» **Okunacak Metin**:
------------------------------------------------------------------------

Emsal Mahkeme Kararı Bakırköy 6. Asliye Ticaret Mahkemesi 2017/742 E. 2018/40 K. 23.01.2018 T.

Görüntülediğiniz mahkeme kararı kesinleşmiş bir karardır.

T.C. BAKIRKÖY 6. ASLİYE TİCARET MAHKEMESİ

ESAS NO : 2017/742 Esas
KARAR NO : 2018/40

DAVA : Şirketin İhyası
DAVA TARİHİ : 10/08/2017
KARAR TARİHİ : 18/01/2018
KARAR YAZIM TARİHİ : 23/01/2018
Mahkememizde görülmekte olan Şirketin İhyası davasının yapılan açık yargılaması sonunda,
GEREĞİ DÜŞÜNÜLDÜ:
Davacı dilekçesinde özetle, müvekkilinin 12/06/1986-18/03/2011 tarihleri arasında sigortalı olarak çalıştığını, ve Bağcılar SGM İl Müdürlüğü’nün … tahsis dosya numarası ile 01/05/2011 tarihinden itibaren Yaşlılık aylığı almaya hak kazandığı, ancak Bağcılar Sosyal Güvenlik Merkezi’nin 23/03/2017 tebliğ tarihli tebligat ekinde yer alan SGK Gelir Bağlama Kararı ile 04/06/2015 tarih ve … sayılı denetmen raporuna istinaden müvekkilenin … sicil numaralı işyerinde geçen hizmetleri iptal edilmiş olup emekli aylığı durdurulduğu, bu hususa ilişkin olarak Bakırköy İş Mahkemelerinde … esas sayılı dosyası ile hizmet tespitine ilişkin dava açıldığı, davanın karara bağlanabilmesi için söz konusu şirketin terkin ile sona eren tüzel kişiliğinin yeniden kazandırılması ve ek tasfiyesini talep ve dava etmiştir.

------------------------------------------------------------------------

» **Listelenen Kayıtlar**:
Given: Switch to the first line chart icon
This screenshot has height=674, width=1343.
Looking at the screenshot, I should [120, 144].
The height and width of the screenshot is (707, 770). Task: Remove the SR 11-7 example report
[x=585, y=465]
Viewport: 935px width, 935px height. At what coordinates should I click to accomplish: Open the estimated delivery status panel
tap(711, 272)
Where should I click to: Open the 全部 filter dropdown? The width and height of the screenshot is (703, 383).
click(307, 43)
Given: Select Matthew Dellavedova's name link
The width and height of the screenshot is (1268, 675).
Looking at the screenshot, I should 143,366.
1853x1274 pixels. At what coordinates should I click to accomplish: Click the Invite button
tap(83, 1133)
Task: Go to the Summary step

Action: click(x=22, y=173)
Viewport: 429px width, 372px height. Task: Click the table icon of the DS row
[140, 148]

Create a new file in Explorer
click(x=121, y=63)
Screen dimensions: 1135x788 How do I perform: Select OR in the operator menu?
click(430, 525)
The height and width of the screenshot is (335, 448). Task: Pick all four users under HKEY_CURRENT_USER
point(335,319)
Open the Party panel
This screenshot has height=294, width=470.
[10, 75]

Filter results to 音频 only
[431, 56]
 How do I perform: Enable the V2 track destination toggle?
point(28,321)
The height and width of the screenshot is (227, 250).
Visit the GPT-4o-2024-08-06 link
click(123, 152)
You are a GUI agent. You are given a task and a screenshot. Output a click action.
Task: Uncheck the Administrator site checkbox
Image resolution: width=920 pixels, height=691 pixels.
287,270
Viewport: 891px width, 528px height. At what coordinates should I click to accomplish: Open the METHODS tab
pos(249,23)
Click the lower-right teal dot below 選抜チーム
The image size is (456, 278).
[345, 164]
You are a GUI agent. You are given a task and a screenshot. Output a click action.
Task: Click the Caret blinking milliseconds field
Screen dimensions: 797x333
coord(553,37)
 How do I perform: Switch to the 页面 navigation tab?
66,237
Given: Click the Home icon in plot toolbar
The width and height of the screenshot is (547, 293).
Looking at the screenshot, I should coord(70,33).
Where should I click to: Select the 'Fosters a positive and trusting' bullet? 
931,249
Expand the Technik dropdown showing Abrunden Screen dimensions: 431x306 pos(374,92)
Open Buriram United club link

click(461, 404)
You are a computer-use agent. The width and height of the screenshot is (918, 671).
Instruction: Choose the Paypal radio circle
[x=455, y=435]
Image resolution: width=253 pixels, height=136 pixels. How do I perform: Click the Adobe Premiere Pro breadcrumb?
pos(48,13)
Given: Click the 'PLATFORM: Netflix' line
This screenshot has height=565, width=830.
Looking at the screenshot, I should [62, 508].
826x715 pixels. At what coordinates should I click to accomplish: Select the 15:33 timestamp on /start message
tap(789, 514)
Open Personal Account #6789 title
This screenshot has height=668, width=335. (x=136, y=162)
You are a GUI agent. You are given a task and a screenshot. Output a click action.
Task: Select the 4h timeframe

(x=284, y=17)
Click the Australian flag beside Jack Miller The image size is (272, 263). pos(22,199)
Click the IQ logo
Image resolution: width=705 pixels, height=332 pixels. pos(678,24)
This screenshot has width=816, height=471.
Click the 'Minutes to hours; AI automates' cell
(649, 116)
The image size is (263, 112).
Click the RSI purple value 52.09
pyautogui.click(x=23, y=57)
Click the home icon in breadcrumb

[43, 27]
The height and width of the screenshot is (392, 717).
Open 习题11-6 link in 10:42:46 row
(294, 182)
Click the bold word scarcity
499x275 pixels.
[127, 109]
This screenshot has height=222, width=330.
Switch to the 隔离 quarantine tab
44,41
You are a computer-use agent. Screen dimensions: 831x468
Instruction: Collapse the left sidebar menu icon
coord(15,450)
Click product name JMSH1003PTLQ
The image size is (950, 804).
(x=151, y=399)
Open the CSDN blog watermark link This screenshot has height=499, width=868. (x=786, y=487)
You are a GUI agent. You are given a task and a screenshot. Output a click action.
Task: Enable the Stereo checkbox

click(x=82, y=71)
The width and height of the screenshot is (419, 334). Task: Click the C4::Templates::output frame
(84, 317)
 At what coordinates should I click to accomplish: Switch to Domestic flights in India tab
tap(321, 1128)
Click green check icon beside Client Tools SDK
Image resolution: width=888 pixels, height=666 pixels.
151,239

------------------------------------------------------------------------

» **Çalışma Yönergeleri**:
A. Kayıtlarda "The height and width of the screenshot is (392, 717)." ifadesini içeren satırdan kayıtların sonuna kadar, iki uç da dahil olmak üzere, satırları bir JSON dize listesi olarak yazın: boş satırları atlayın, her satır için bir dize kullanın.
B. Şirketin ihyası davasına ilişkin mahkeme kararını, gösterilen son cümleden sonrasından başlayarak sürdürün.
Metin ile kayıtlar arasında herhangi bir bağlantı yoktur.

» **Yanıt Seti**:
A.
[
  "The height and width of the screenshot is (392, 717).",
  "Open 习题11-6 link in 10:42:46 row",
  "(294, 182)",
  "Click the bold word scarcity",
  "499x275 pixels.",
  "[127, 109]",
  "This screenshot has height=222, width=330.",
  "Switch to the 隔离 quarantine tab",
  "44,41",
  "You are a computer-use agent. Screen dimensions: 831x468",
  "Instruction: Collapse the left sidebar menu icon",
  "coord(15,450)",
  "Click product name JMSH1003PTLQ",
  "The image size is (950, 804).",
  "(x=151, y=399)",
  "Open the CSDN blog watermark link This screenshot has height=499, width=868. (x=786, y=487)",
  "You are a GUI agent. You are given a task and a screenshot. Output a click action.",
  "Task: Enable the Stereo checkbox",
  "click(x=82, y=71)",
  "The width and height of the screenshot is (419, 334). Task: Click the C4::Templates::output frame",
  "(84, 317)",
  " At what coordinates should I click to accomplish: Switch to Domestic flights in India tab",
  "tap(321, 1128)",
  "Click green check icon beside Client Tools SDK",
  "Image resolution: width=888 pixels, height=666 pixels.",
  "151,239"
]

B.
Davalı İTSM vekili, ihyası istenen TTK geçici 7. maddesi gereğince sicilden 09/10/2015 tarihinde resen terkin edildiğini, bu nedenle yargılama gideri ve vekalet ücretinden sorumlu tutulmamalarını talep etmiştir.
G E R E K Ç E:
Dava, ticaret sicil müdürlüğünün resen terkin işlemine itiraz yolu ile şirketin ihyası talebine ilişkindir.
Davacıların ihyasını istediği … Limited Şirketi’nin sicile kayıtlı iken Ticaret Sicil Müdürlüğü tarafından 6102 sayılı TTK geçici 7.maddesi gereğince 18/02/2015 tarihinde sicilden terkin edildiği, davacının da yeniden tescili talebiyle iş bu davayı açtığı anlaşılmaktadır.
İhyası istenen şirket, ticaret sicilinden tasfiye ile terkin edilmediğinden dava ek tasfiye davası olarak nitelenemeyeceğinden TTK 32 vd maddeler ile TTK geçici 7. maddesine dayalı itiraz davası olarak nitelenmiş olup, TTK 32 vd. maddeler gereğince basit yargılama usulünde görülmüştür.
Diğer yandan ihyası istenen şirketin terkinden önceki sicil adresinin mahkememiz yetki alanında kaldığı anlaşıldığından mahkememiz görevli ve yetkilidir.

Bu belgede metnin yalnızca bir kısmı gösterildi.